* _DATA IN THIS EXERCISE_
---------------

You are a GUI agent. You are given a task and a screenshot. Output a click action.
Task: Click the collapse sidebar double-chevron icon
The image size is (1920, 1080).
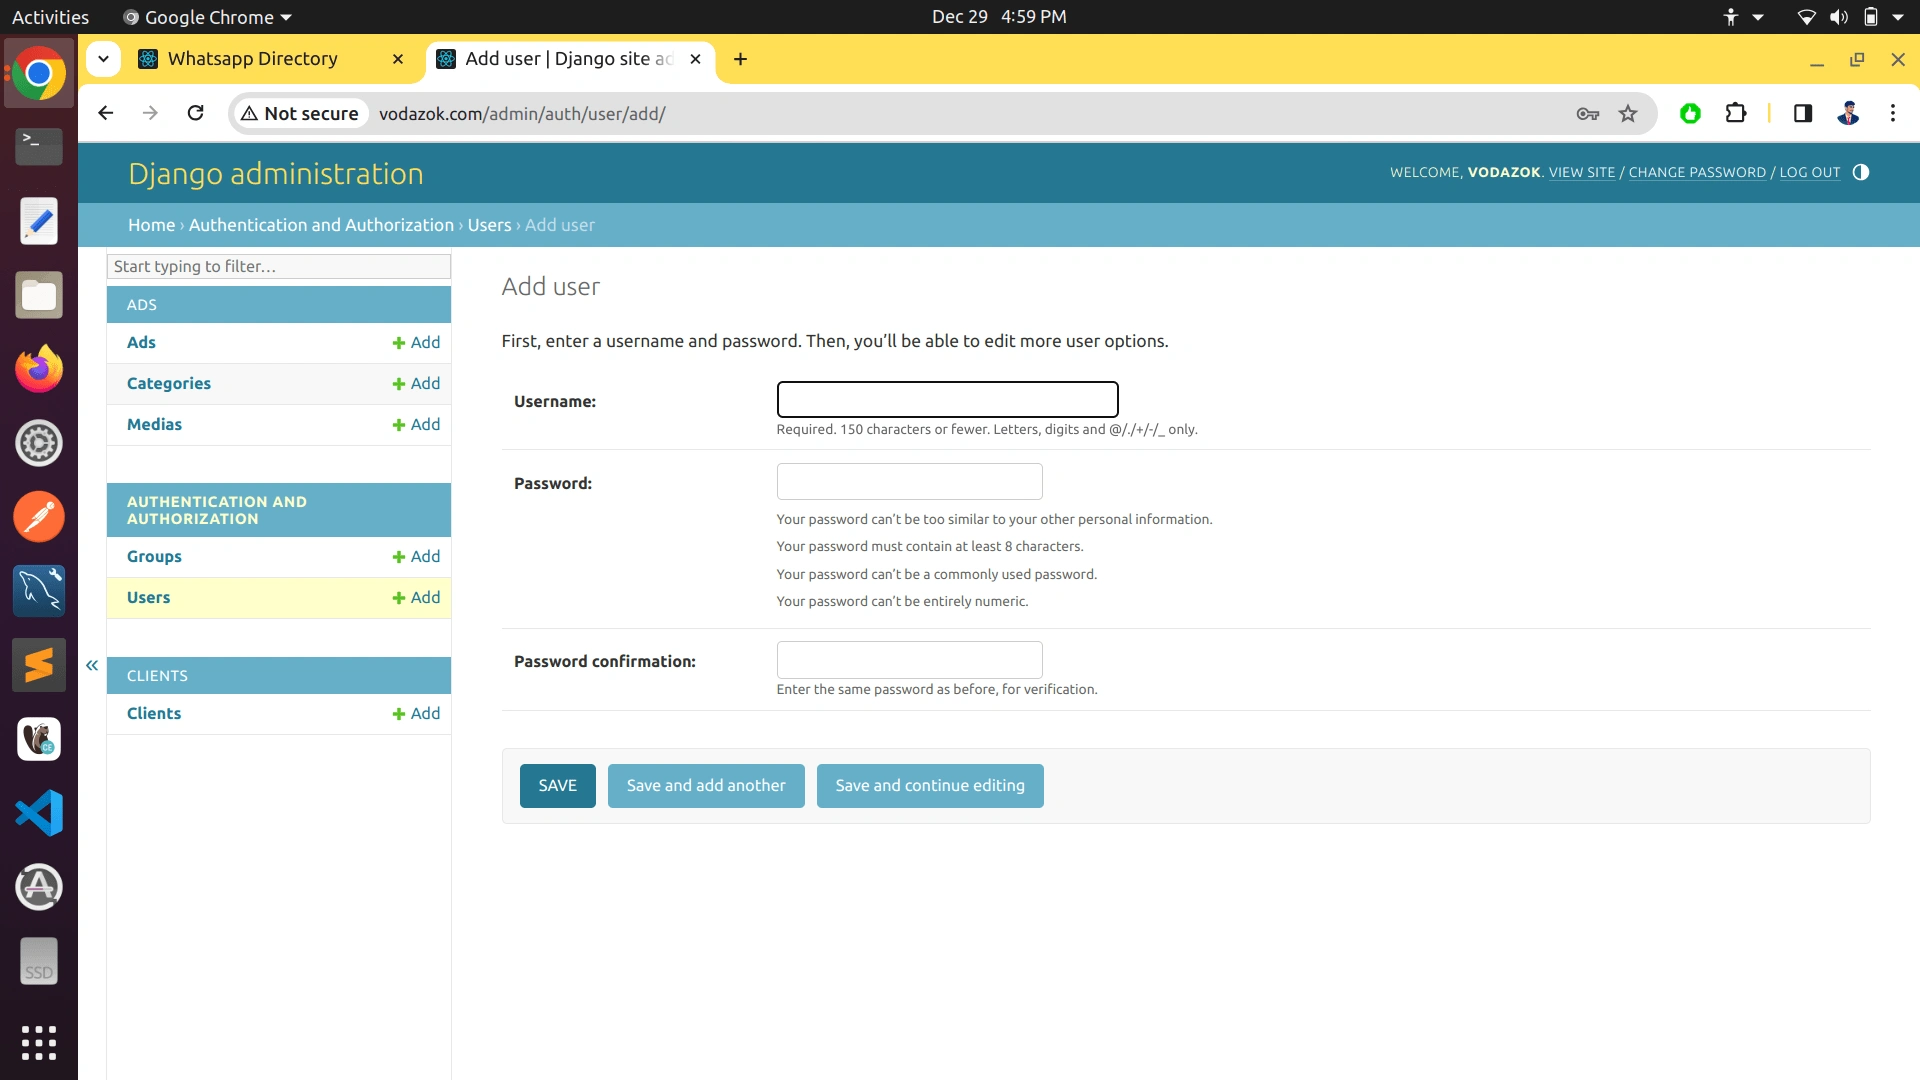click(x=92, y=665)
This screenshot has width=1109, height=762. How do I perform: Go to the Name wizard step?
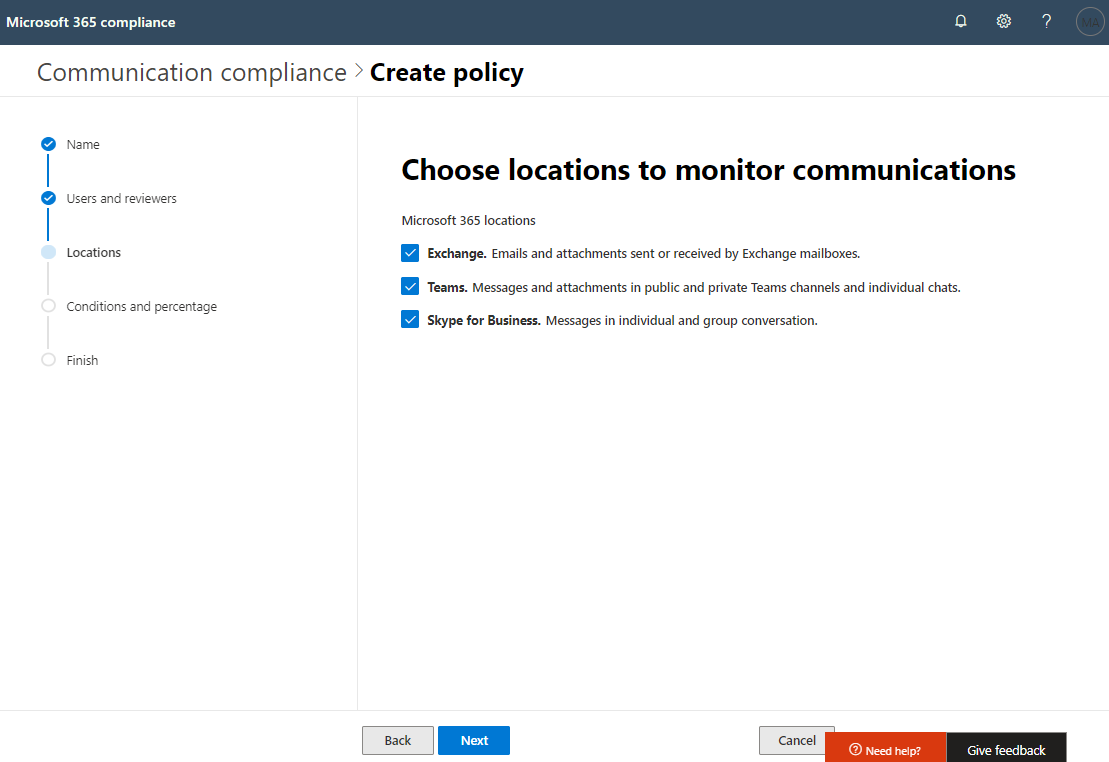click(x=83, y=144)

---------------

* _WHAT IS REQUIRED_
Once the line containing "This screenshot has" is located, write out exactly that line and each one after it to the end of the records above, excluding pictures and nothing else.

* _SOLUTION FOR THIS TASK_
This screenshot has width=1109, height=762. How do I perform: Go to the Name wizard step?
click(x=83, y=144)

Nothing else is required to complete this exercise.